Type Cコネクタは、24個の接点(12個の接点が2列)を持ち、100W、20V/5Aまで対応できるように設計され、非常にコンパクトなフォームファクタ(高さ2.4mm)を実現しており、リバーシブルなプラグ挿入と接続の有無やケーブルの向きの判定が可能で、レガシーケーブルでの蜘蛛の巣配線を解消します。

100Wの充電は本当か?

7.5Wの充電(USB3.0)から100W(USB3.1)への移行は大きな飛躍です。ほとんどのモバイル機器が15W~45Wの充電器で動作するのに、誰が100Wも必要とするでしょうか? と疑問を持つ人がいるかも知れません。しかし、過去が将来の傾向を示しているとすれば、明日のイノベーションによって想像するよりも早く、100Wが当たり前の時代が来るでしょう。
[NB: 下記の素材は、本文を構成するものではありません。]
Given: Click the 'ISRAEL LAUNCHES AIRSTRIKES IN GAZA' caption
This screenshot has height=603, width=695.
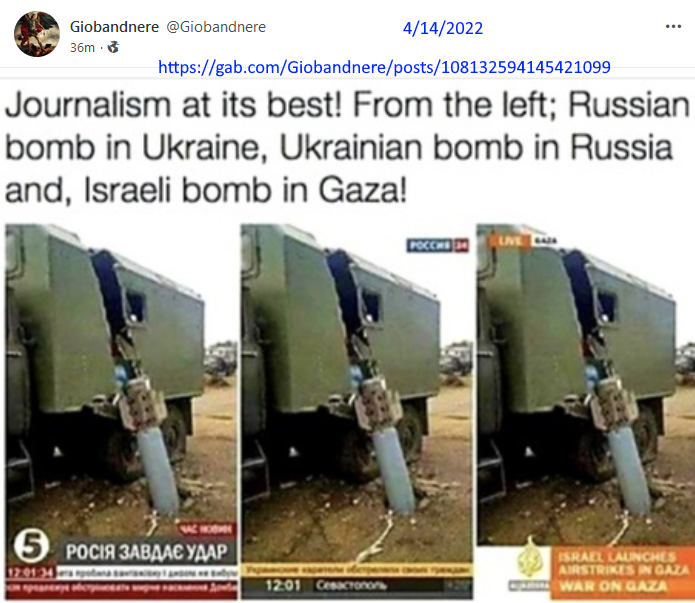Looking at the screenshot, I should pos(623,563).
充電と電力供給は、需要と供給の経済学によく似ています。これらは需要を増やさなければ供給は伸びないが、供給を増やさなければ需要も停滞するという共生関係にあります。USBの電力供給を7.5Wから100Wに引き上げれば、より多くの機器がUSBを通じて充電するようになるのです。

USB-C PD電力供給条件のネゴシエーション

USB 3.1やType Cコネクタが登場する前は、USB充電デバイスはD+端子とD-端子の非データ信号によってUSB充電ポートを識別していました。この方法は最大7.5Wまでは問題なく動作しますが、USBソースとUSBシンク間で最大100W(20V/5A)を安全に供給するには、より高度かつ堅牢な方法が必要です。

USB 3.1、PD 2.0、およびType Cコネクタはすべて、包括的なメッセージング機能を備え、ソースとシンク間にCCワイヤを通じた双方向単線プロトコルを導入しています(図2)。このPDメッセージング機能の用途の1つが、電力供給条件のネゴシエーションです。電力供給条件は、レストランでメニューを見て料理を注文するかのようにネゴシエートされます。ソースとシンクが暗黙の電力供給条件(最大15W)で接続され、両方のポートがPDに対応可能な場合は、明示的な条件、すなわちPD電力供給条件(最大100W)を確立する必要があります。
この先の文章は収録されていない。